As the chances of a data breach incident increase, savvy businesses have invested time and thought in a response plan. But plans never survive first contact with the enemy. Stress test your incident response plan to find and resolve its weaknesses while time is on your side.
According to the Ponemon Institute's 2016 Cost of Data Breach Study United States:
- Lost business is the biggest financial consequence of a data breach. Taking steps to retain customers' trust reduces a breach's long-term financial impact.
- The longer it takes to contain a breach the more costly it becomes. Breaches contained within 30 days of discovery cost an average of $5.24 million. If it takes more than 30 days to contain the breach, the average cost increases to $8.85 million.
- The average breach in 2016 cost $221 per record. Having an incident response plan and team in place, employee training, board-level involvement and a CISO in position are associated with reducing the cost of data breach $56 per record.
As compelling as these conclusions are, advisory firms and their clients have even more reasons to establish a data breach incident response plan (IRP). Their role as hubs of sensitive information make them irresistible targets for thieves.
Awareness of the threats rightly galvanizes leadership to develop an IRP and to invest in cybersecurity services.
Simply Having an IRP on File Isn't Enough
The faster an incident is mitigated, the lower its costs, but speed can't be mandated by the plan. For this reason, your firm and clients should stress test your IRP on a semiannual or annual basis.
When facing a real breach, the time and resources spent in practice could well pay an attractive return on investment. Without fail, the exercise turns up shortcomings, confusion and inefficiencies. Ironing those out with a calm team is far more cost-effective than diverting cognitive capacity in the midst of a real incident.
Stress testing an IRP works best when you go through the motions as if your company were having an active data breach. Everyone who has a role on the response plan assembles in one room and, in the context of specific scenarios, discusses their actions and the order of operations. The goal is to get everyone familiar with their roles and responsibilities.
We've done a lot of breach response planning and testing, from typical tabletop exercises to call trees and testing the response team's reaction times. After these exercises, response teams regularly praise the experience and say that they feel more confident about their abilities to react in a real incident.
Make the Most of Your Stress Testing Exercises
1. Focus on the most likely scenarios.
You're more likely to encounter ransomware via a phishing email than a dedicated nation-state penetrating your firewall. As such, focus your stress test on the scenarios that are most likely and threaten the worst potential consequences.

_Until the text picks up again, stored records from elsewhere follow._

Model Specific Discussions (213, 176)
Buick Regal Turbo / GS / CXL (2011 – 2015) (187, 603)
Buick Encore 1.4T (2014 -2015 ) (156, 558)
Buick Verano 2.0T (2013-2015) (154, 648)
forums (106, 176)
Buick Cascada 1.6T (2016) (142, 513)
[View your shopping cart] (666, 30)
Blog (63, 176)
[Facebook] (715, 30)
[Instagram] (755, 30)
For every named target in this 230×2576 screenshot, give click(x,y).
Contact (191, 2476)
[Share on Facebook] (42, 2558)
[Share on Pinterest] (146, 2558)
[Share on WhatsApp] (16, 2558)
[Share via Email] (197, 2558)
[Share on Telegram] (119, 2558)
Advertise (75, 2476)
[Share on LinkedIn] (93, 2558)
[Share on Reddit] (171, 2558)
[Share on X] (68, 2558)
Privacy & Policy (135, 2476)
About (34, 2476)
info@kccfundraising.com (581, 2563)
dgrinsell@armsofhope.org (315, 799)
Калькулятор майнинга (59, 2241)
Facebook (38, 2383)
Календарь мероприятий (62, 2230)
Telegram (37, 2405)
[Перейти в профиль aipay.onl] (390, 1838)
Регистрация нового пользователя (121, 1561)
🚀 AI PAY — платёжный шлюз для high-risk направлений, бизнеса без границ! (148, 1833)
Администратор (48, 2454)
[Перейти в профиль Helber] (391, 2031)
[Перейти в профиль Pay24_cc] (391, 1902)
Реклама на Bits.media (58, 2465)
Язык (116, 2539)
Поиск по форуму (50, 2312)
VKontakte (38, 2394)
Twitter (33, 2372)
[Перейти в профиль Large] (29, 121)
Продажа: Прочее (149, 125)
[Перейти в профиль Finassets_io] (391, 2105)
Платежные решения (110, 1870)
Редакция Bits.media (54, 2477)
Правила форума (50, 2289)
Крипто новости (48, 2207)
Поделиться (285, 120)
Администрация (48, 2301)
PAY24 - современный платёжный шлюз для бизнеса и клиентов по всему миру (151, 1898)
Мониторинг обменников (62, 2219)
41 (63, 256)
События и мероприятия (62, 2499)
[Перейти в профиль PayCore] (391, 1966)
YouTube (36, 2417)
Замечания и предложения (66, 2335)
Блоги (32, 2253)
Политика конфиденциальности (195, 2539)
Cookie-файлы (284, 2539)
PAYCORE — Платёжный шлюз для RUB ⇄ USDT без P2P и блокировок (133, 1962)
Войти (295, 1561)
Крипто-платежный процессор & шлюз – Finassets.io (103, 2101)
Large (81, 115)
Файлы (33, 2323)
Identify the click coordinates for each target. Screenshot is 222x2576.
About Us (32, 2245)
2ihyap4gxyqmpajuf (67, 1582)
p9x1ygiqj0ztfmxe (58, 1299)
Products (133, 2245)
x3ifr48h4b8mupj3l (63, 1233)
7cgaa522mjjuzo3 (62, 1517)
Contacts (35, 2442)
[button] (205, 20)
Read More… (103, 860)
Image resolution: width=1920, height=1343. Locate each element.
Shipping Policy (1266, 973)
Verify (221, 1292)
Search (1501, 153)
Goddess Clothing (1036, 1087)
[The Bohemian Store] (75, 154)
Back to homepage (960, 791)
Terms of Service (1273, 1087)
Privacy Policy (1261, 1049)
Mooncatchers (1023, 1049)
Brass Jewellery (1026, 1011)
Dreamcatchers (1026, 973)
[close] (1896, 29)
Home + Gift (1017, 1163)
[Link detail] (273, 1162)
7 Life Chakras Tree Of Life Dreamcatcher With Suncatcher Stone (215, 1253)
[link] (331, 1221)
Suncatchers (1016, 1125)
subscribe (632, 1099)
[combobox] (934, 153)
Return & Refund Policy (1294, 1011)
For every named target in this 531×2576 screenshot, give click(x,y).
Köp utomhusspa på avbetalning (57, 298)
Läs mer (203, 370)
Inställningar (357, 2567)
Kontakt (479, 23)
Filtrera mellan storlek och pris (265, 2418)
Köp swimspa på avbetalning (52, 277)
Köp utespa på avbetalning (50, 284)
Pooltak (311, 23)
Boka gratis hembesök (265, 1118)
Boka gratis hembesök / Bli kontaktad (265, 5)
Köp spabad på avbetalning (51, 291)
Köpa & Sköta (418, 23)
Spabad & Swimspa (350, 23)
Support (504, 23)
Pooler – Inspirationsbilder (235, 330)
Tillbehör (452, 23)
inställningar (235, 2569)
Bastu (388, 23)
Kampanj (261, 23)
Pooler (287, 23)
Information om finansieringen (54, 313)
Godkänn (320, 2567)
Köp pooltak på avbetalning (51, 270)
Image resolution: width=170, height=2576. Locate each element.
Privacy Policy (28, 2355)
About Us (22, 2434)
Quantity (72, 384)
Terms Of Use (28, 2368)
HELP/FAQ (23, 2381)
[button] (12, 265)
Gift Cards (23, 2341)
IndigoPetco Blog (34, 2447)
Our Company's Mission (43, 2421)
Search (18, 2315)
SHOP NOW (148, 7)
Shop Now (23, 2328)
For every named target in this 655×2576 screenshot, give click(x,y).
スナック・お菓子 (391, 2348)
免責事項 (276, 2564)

By the time you work your way down to less likely and less costly threats, you'll have already covered the common elements of your response. Knowing how to adapt your plan to a specific threat is an expertise unto itself; one that won't emerge naturally in the planning phase.
The threat model, kill chain and consequences of ransomware will differ from stolen equipment. If your top two likely scenarios are similar, you're right to consider one stress test sufficient and use your remaining time to consider a somewhat less likely threat that could require a different response.
Ways to brainstorm stress-test scenarios
As a leader in your firm or company, you read news from industry associations, their publications and discussion forums. This is a great practice for keeping your security measures aligned with the most likely threats.
If you like your data fresher, contact your local U.S. Secret Service or FBI office. These folks rarely get calls from people who aren't in distress. They love to get involved on the prevention side. They're happy to discuss specific questions such as "What are the three biggest attacks that are going on these days for [financial institutions, insurance brokers or whatever industry your firm is in]?"
At a certain size, all companies include vulnerability assessment and penetration testing in their security operations. If getting your own vulnerability scanner would be overkill, commission a third party to conduct a penetration test or vulnerability assessment. Use the results to inform your choices when you stress test your IRP.
Take stock of your data housing and protection protocol. If it's hard for your organization to keep up to date on your client devices' patches, devise a test to determine what sort of patching frequency you can handle. Are your web servers or web applications out of date sometimes? Build a scenario around a penetration of your web-facing application and the SQL database behind it. Maybe PII gets exposed there; make that into a scenario.